The portals of the civil services were thus thrown open to the professionals, and they generally secured top grades. In our batch (1964), for example, the topper, N.C. Saxena, was a double M.Sc in Physics and Mathematics from Allahabad University, and the next, Omesh Sehgal, was the IIT topper. Both had a distinguished career, Saxena as Director of Mussoorie’s Lal Bahadur Shastri National Academy of Administration and Secretary to Government of India (GoI) and to the Planning Commission, and Omesh as Chief Secretary, Delhi. For my higher papers, I had taken English Literature (in which I had taken a Masters’ degree from Allahabad University) and British Constitutional History (which I had not studied formally). I was placed 95th in the list (the last position for a “general” candidate). But I also ended my innings as Chief Secretary, and by all accounts had a “distinguished” career.
I cite these examples only to make a point. The subjects you take for the examination don’t count in your career. I have been Director of Agriculture (generally held by “technocrats”), Controller of Road Transport, Chairman of State Electricity Board, among other things, and all I had “specialised” in was the poetry of Shelley and Wordsworth. Shelley’s Ode To The West Wind, though electrifying in many ways, was but a poor guide to managing a power utility, and Walter Bagehot’s illuminating interpretation of the British Constitution no reliable tool to fathom the political crosscurrents of Haryana, where Aya Rams and Gaya Rams abounded.
I must add though that another of our batch mate, N.K. Singh, who had studied Economics, rose to be Finance Secretary in GoI. But Ajit Kumar has also been Finance Secretary, who like me had studied English Literature. Which is as well, for what the members of the higher civil services are required to do is manage, control and administer the systems and the men behind them. It mostly boils down to man management — motivating them to achieve the organisation goals.

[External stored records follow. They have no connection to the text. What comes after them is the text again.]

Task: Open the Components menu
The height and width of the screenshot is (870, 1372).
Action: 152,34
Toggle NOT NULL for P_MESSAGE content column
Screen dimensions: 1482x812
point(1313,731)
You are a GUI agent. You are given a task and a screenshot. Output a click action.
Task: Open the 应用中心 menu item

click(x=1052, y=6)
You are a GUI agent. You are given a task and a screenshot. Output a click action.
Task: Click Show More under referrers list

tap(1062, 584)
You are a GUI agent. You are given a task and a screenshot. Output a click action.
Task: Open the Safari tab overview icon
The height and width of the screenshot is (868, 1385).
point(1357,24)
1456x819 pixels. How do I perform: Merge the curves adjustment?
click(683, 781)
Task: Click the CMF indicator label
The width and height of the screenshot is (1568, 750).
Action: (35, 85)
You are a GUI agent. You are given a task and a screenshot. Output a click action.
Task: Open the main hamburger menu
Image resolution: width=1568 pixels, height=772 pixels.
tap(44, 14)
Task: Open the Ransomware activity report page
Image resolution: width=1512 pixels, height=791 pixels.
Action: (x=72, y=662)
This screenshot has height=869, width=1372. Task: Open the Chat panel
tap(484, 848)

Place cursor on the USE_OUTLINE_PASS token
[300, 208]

So, in my reckoning, those who have studied professional courses to qualify as doctors or engineers adapt themselves as readily to the requirements of the civil services as those with “liberal” education. They have the “scientific temper” in a greater measure, which is an advantage. Any debate on this issue is therefore pointless. The further argument that society makes a huge investment in them, which is rendered fruitless in the event of their joining the civil services, is fallacious. For I hold that one can never be too qualified for the civil services. May be, I have found it to be a humbling experience till the last.
The task is made infinitely more complex and challenging due to the fact that these officers have to perform with politicians breathing down their neck. But the politicians represent the sovereign will of the people, and have a better perception of the problems at the grassroots. Ideally, therefore, there should be harmony between them rather than acrimony, and therein lies the challenge. In literature when the performance of the members of the ICS and of the IAS is evaluated, the latter come in for disparaging comments. It is not fully realised that the IAS officers serve in an altogether different political milieu. It takes the best in them to measure up to the task.
We used to have long debates on brain drain. No longer. Now we resent if Germany reduces the intake of our professionals, or there is a job cut in the US due to recession or 9/11. With “remittances” being our major national resource, it is perhaps in greater national interest to produce professionals for foreign markets. How does it matter in that case if out of the thousands of professionals that we produce every year, some are absorbed by the civil services? They are welcome for they inject new blood in its frame.